Russian nationalist leader Vladimir Zhirinovsky, a senior lawmaker whose sulphurous rhetoric and antics alarmed the West but appealed to Russians’ aggrievement and wounded pride, has died at age 75, the speaker of the lower house of Russia's parliament said Wednesday.
State Duma speaker Vyacheslav Volodin said Zhirinovsky died after “a serious and prolonged illness.” The lawmaker was hospitalized with COVID-19 on Feb. 2; in late March, Kremlin spokesman Dmitry Peskov said Zhirinovsky was “in serious condition.”

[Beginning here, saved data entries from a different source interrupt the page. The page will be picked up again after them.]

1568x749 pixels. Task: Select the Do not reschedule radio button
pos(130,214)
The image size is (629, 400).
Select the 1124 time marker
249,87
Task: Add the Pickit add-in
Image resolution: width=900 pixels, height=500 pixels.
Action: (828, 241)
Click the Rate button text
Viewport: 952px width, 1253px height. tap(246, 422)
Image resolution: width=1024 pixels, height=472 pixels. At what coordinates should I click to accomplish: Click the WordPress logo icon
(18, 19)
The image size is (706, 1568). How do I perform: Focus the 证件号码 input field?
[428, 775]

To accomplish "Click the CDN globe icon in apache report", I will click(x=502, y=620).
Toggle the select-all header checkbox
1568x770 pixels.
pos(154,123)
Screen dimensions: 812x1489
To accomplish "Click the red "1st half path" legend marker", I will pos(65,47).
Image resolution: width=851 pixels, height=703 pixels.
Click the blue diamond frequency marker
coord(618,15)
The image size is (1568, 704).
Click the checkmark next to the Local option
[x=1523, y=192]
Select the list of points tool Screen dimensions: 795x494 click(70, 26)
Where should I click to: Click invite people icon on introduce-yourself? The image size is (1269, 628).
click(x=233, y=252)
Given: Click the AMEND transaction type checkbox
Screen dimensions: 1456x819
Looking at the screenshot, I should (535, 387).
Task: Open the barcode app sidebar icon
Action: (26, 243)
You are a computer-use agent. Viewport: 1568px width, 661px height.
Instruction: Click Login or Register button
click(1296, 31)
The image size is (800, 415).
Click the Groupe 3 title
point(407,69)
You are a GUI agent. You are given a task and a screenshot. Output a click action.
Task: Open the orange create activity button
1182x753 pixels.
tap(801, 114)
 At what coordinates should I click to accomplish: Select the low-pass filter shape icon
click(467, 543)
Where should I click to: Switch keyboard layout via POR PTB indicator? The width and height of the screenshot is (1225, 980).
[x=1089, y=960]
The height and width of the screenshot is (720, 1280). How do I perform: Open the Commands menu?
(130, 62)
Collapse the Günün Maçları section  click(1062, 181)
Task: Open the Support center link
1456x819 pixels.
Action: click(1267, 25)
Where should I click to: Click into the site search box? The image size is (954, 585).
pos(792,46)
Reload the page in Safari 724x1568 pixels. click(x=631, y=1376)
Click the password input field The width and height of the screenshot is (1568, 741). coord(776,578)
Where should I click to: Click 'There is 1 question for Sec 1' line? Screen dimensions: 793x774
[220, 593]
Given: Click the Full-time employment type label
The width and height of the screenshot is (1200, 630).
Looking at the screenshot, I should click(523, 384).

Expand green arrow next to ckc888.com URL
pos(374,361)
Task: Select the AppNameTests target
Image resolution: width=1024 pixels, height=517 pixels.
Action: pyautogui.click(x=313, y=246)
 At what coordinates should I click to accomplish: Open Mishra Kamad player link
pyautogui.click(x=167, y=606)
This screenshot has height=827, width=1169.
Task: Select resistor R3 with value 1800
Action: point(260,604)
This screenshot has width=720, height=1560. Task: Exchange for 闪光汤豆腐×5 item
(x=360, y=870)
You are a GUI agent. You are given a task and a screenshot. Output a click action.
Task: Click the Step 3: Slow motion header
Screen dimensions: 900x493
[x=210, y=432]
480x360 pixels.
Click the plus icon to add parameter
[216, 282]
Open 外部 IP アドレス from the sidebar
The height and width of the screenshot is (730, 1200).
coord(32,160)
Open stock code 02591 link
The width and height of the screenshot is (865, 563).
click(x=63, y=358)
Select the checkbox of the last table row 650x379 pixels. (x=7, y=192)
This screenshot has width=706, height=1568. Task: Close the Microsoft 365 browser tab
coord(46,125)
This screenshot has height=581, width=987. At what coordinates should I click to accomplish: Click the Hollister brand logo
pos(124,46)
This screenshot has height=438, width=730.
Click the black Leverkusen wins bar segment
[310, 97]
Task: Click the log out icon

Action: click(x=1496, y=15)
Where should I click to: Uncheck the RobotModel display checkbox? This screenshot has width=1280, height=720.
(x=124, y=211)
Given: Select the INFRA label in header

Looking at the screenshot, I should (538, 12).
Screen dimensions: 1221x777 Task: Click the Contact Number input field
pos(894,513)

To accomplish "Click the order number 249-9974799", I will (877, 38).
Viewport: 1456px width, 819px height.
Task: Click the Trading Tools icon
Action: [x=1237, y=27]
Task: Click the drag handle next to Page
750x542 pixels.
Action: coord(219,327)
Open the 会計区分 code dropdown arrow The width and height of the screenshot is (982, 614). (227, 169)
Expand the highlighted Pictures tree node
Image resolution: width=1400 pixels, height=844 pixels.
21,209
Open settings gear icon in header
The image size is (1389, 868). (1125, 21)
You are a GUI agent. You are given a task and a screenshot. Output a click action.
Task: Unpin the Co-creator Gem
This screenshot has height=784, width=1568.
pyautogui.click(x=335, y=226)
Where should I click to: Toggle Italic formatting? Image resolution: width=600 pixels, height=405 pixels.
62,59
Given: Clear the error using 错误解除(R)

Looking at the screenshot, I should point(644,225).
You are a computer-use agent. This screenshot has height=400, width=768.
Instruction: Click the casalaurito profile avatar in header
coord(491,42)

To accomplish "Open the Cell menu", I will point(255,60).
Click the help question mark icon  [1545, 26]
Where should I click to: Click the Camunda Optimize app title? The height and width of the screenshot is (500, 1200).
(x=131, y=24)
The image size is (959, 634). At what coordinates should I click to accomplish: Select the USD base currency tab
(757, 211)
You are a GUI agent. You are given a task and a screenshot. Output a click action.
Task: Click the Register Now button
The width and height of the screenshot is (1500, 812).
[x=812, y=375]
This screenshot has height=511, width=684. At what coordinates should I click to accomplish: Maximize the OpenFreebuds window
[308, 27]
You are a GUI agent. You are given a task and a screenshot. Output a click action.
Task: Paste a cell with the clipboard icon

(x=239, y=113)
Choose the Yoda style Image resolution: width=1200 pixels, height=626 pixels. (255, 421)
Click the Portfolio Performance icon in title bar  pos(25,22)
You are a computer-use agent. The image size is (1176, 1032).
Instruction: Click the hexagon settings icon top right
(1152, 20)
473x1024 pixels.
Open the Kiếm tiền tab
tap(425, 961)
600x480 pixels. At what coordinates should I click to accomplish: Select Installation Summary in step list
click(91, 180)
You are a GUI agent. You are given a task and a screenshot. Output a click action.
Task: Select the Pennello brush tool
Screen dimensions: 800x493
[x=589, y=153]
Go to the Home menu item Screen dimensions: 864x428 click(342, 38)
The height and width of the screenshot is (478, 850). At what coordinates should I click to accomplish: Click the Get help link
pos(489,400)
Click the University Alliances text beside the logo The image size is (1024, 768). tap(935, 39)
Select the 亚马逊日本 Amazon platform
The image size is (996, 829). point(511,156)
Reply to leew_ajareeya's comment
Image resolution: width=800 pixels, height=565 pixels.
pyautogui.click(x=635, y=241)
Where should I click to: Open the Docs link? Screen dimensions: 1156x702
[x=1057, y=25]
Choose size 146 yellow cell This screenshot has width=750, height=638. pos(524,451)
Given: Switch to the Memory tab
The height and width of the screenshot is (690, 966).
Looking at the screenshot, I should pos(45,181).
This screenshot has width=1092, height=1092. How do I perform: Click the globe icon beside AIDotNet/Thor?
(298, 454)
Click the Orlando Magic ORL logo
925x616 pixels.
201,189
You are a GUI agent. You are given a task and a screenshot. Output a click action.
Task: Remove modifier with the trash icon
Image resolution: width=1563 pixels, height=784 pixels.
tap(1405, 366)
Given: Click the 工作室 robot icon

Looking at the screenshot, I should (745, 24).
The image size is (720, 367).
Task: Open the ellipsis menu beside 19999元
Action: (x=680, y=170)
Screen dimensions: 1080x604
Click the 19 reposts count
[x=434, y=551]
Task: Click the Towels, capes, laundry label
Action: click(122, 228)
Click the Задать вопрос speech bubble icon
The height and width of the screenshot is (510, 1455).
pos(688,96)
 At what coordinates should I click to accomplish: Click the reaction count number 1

As the leader of the Liberal Democratic Party for three decades, Zhirinovsky was infamous for making vehement statements that were neither liberal nor democratic, and typically delivered with a ferocious glare.
He advocated for Russia to forcefully regain control of Alaska from the United States, suggested that Russia hit former Ukrainian President Petro Poroshenko’s residence with a nuclear weapon and said he wanted a DNA test to see if he was related to Donald Trump.
While Zhirinovsky played the role of a wild man, many saw him as a tamed one submissive to the Kremlin. In parliament, his party routinely voted to support measures put forth by the more stolid United Russia party, which is President Vladimir Putin’s power base.